Consegue devolver todas as linhas abaixo sem nenhuma alteração, deixando as imagens de fora da resposta?

# # # #

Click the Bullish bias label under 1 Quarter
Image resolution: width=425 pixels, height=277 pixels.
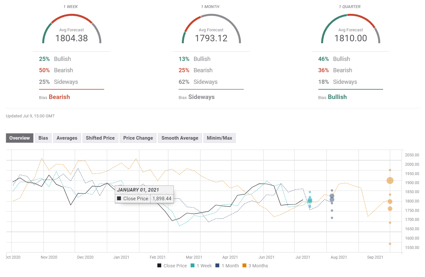[x=337, y=97]
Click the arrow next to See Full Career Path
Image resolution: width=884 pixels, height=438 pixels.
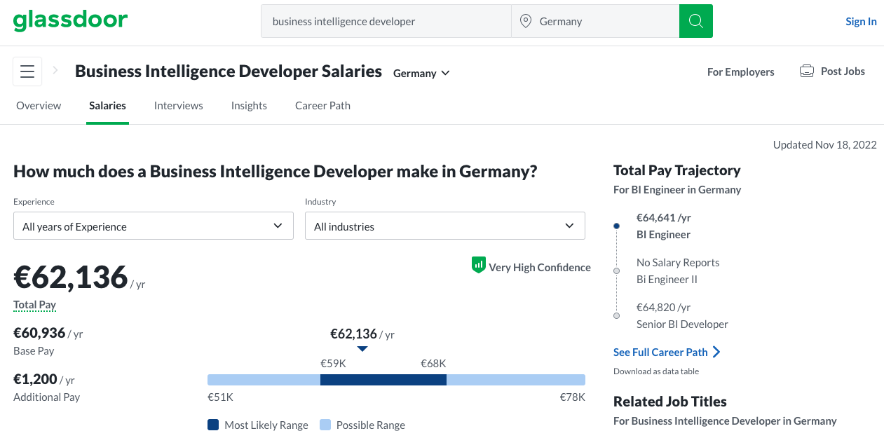point(716,352)
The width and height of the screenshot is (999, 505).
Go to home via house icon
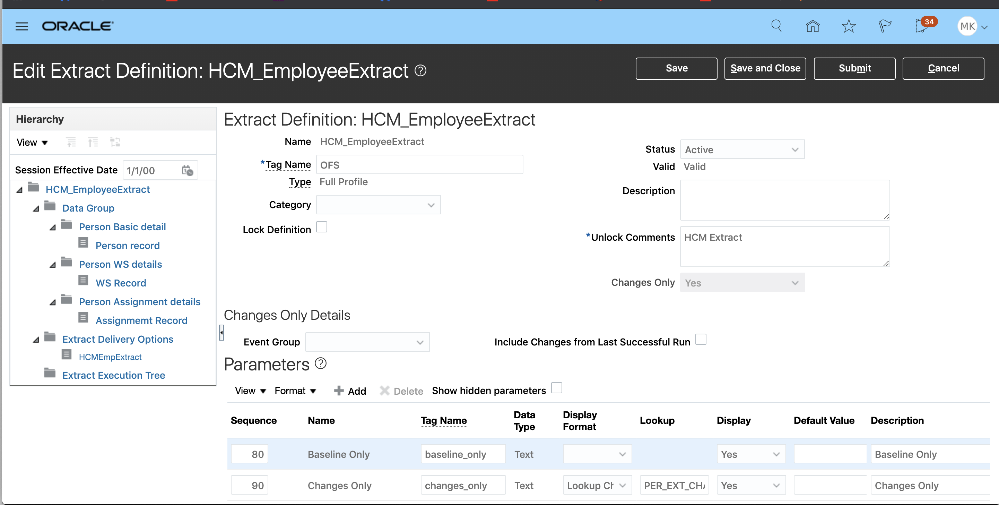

# # # #

▶ **RESPOSTA ESCRITA**
Click the Bullish bias label under 1 Quarter
Image resolution: width=425 pixels, height=277 pixels.
[x=337, y=97]
Click the arrow next to See Full Career Path
Image resolution: width=884 pixels, height=438 pixels.
point(716,352)
The width and height of the screenshot is (999, 505).
Go to home via house icon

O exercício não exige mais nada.